Mrs. Gardiner was standing a little behind; and on her pausing, he asked her if she would do him the honour of introducing him to her friends. This was a stroke of civility for which she was quite unprepared; and she could hardly suppress a smile at his being now seeking the acquaintance of some of those very people against whom his pride had revolted, in his offer to herself. "What will be his surprise," thought she, "when he knows who they are! He takes them now for people of fashion."
The introduction, however, was immediately made; and as she named their relationship to herself, she stole a sly look at him, to see how he bore it; and was not without the expectation of his decamping as fast as he could from such disgraceful companions. That he was surprised by the connexion was evident; he sustained it however with fortitude, and so far from going away, turned back with them, and entered into conversation with Mr. Gardiner. Elizabeth could not but be pleased, could not but triumph. It was consoling that he should know she had some relations for whom there was no need to blush.
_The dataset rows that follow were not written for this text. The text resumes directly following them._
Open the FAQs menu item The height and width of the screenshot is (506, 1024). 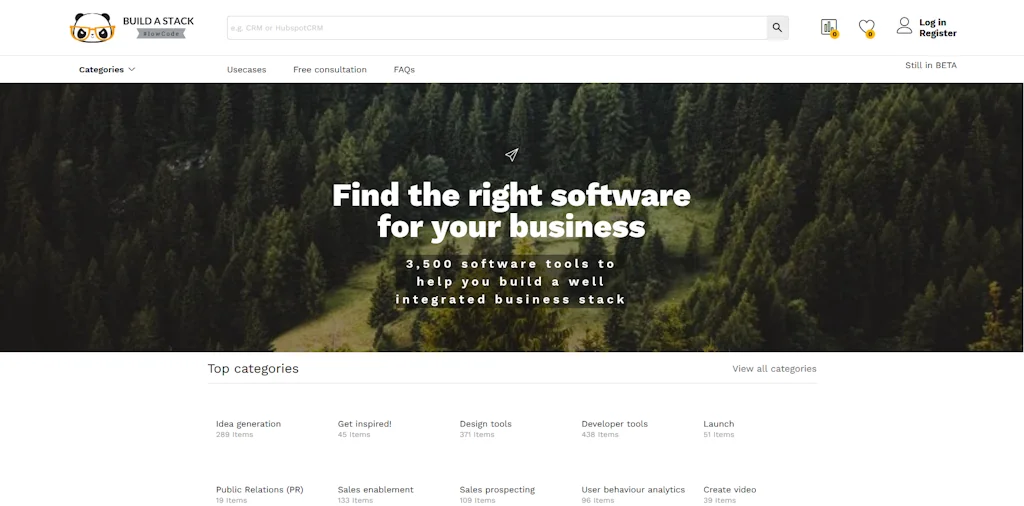tap(404, 69)
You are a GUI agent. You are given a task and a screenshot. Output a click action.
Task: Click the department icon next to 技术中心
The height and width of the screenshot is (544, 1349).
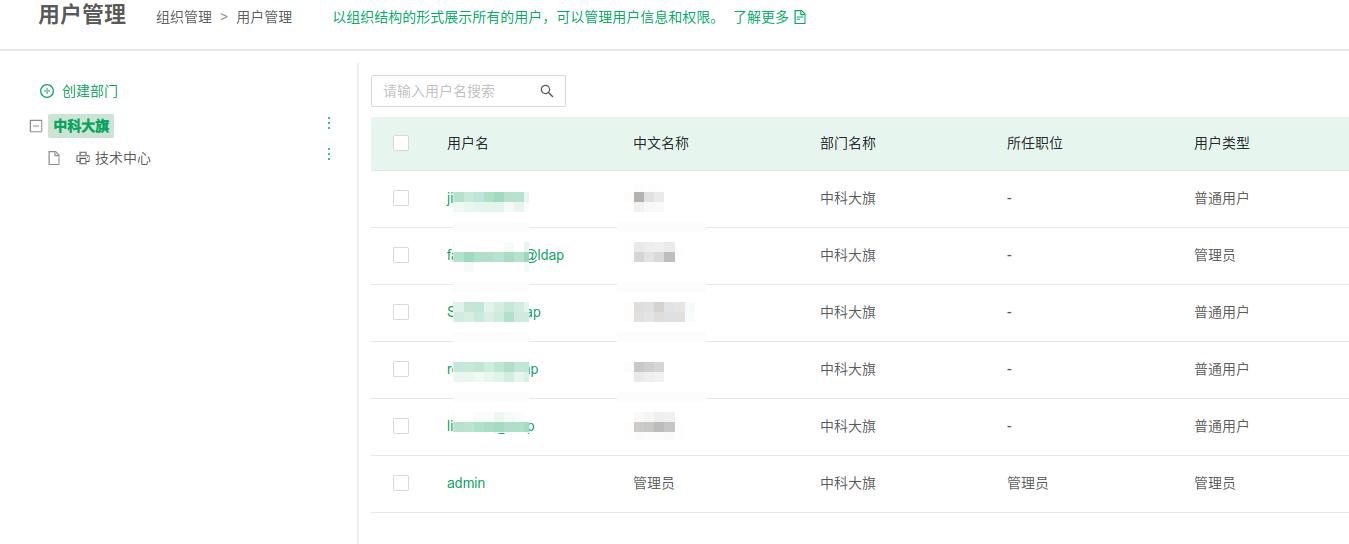click(83, 158)
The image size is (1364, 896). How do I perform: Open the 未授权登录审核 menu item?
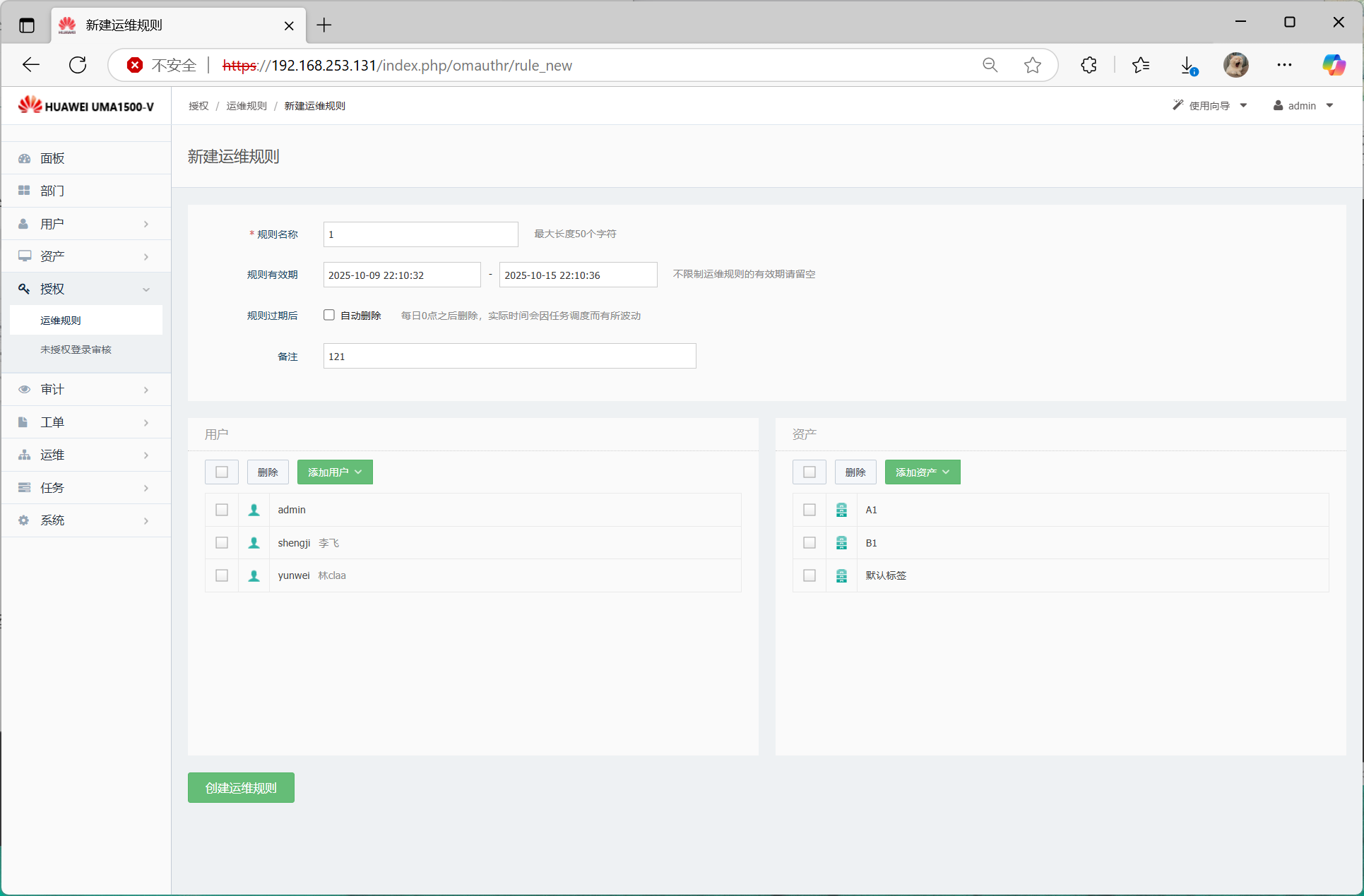(76, 350)
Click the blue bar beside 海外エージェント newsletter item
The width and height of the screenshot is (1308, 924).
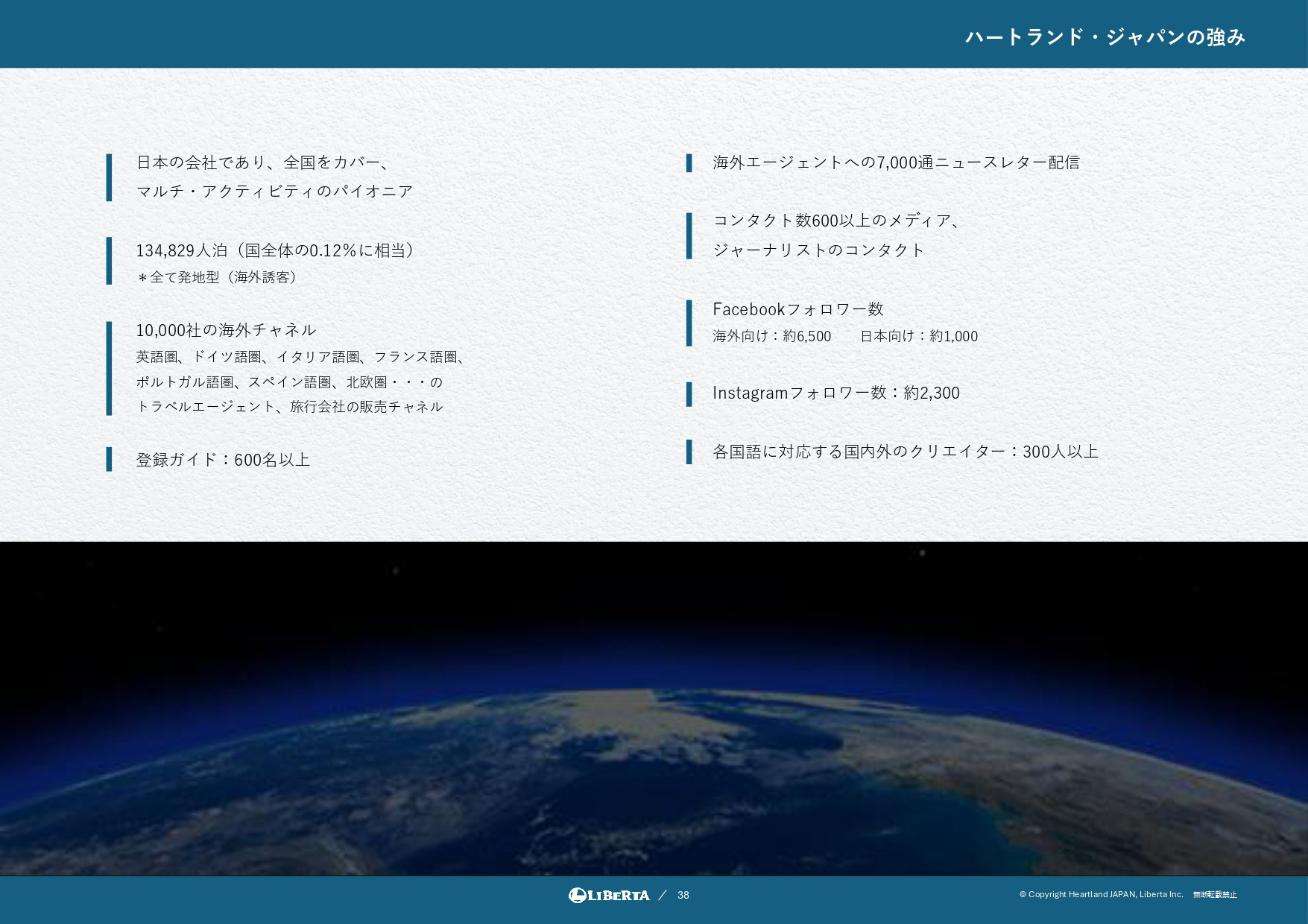click(x=689, y=161)
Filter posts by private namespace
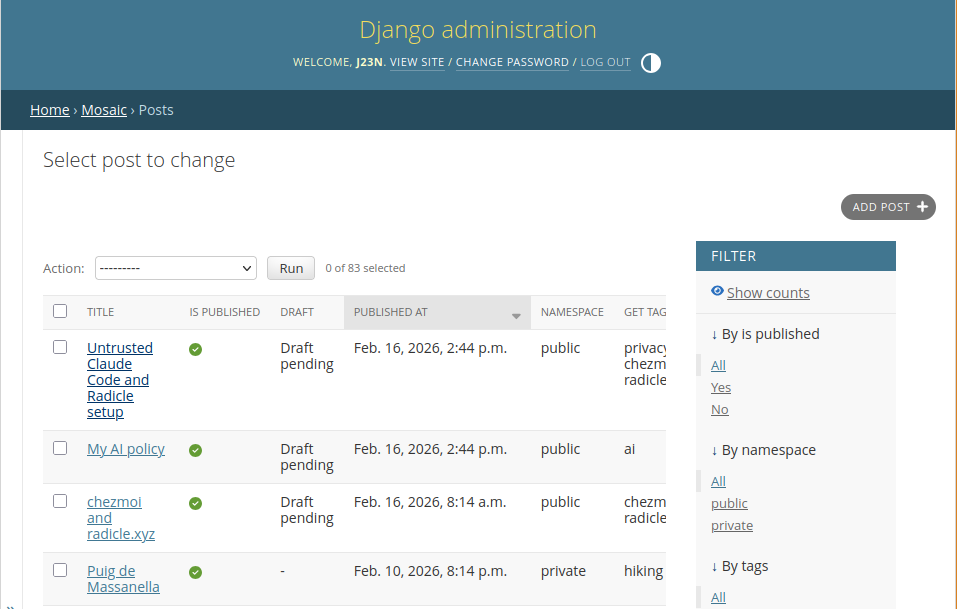This screenshot has height=609, width=957. (732, 526)
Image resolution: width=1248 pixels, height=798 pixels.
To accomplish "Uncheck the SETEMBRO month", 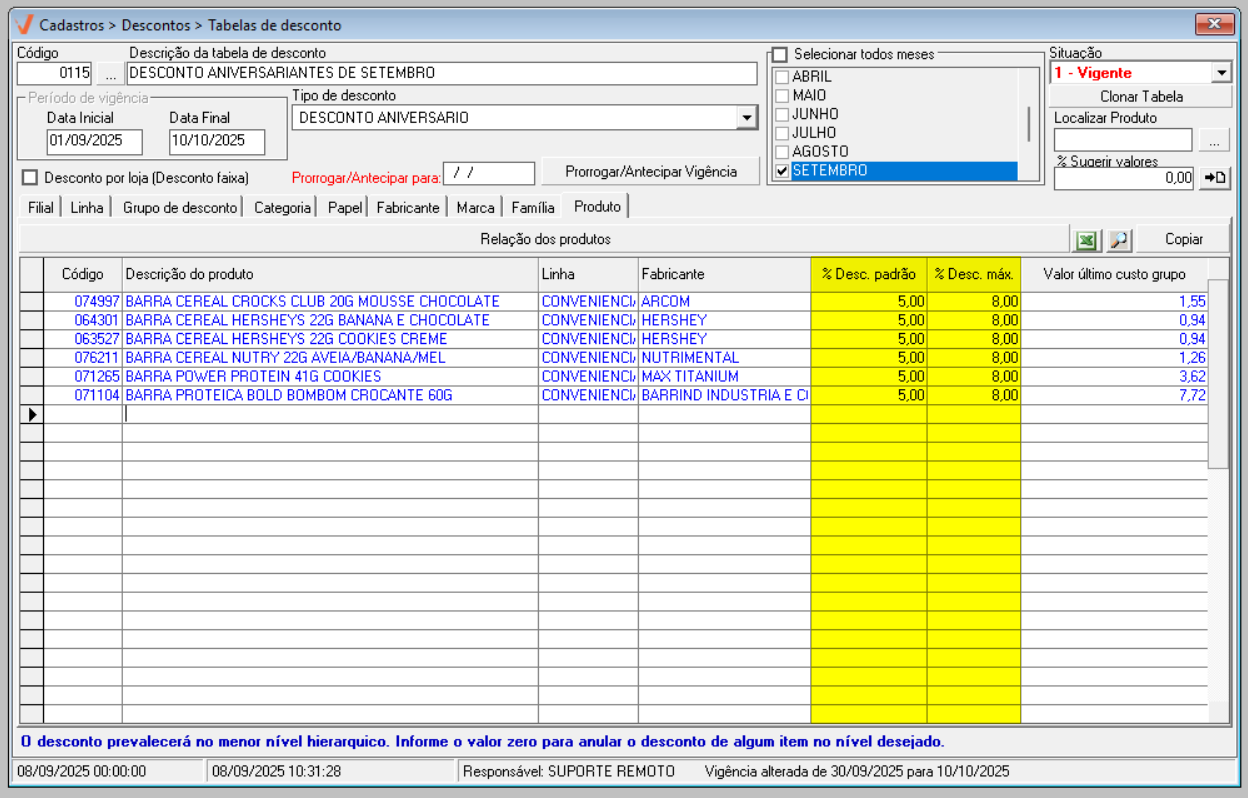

She listened most attentively to all that passed between them, and gloried in every expression, every sentence of her uncle, which marked his intelligence, his taste, or his good manners.
The conversation soon turned upon fishing, and she heard Mr. Darcy invite him, with the greatest civility, to fish there as often as he chose while he continued in the neighbourhood, offering at the same time to supply him with fishing tackle, and pointing out those parts of the stream where there was usually most sport. Mrs. Gardiner, who was walking arm in arm with Elizabeth, gave her a look expressive of her wonder. Elizabeth said nothing, but it gratified her exceedingly; the compliment must be all for herself. Her astonishment, however, was extreme; and continually was she repeating, "Why is he so altered? From what can it proceed? It cannot be for me, it cannot be for my sake that his manners are thus softened. My reproofs at Hunsford could not work such a change as this. It is impossible that he should still love me."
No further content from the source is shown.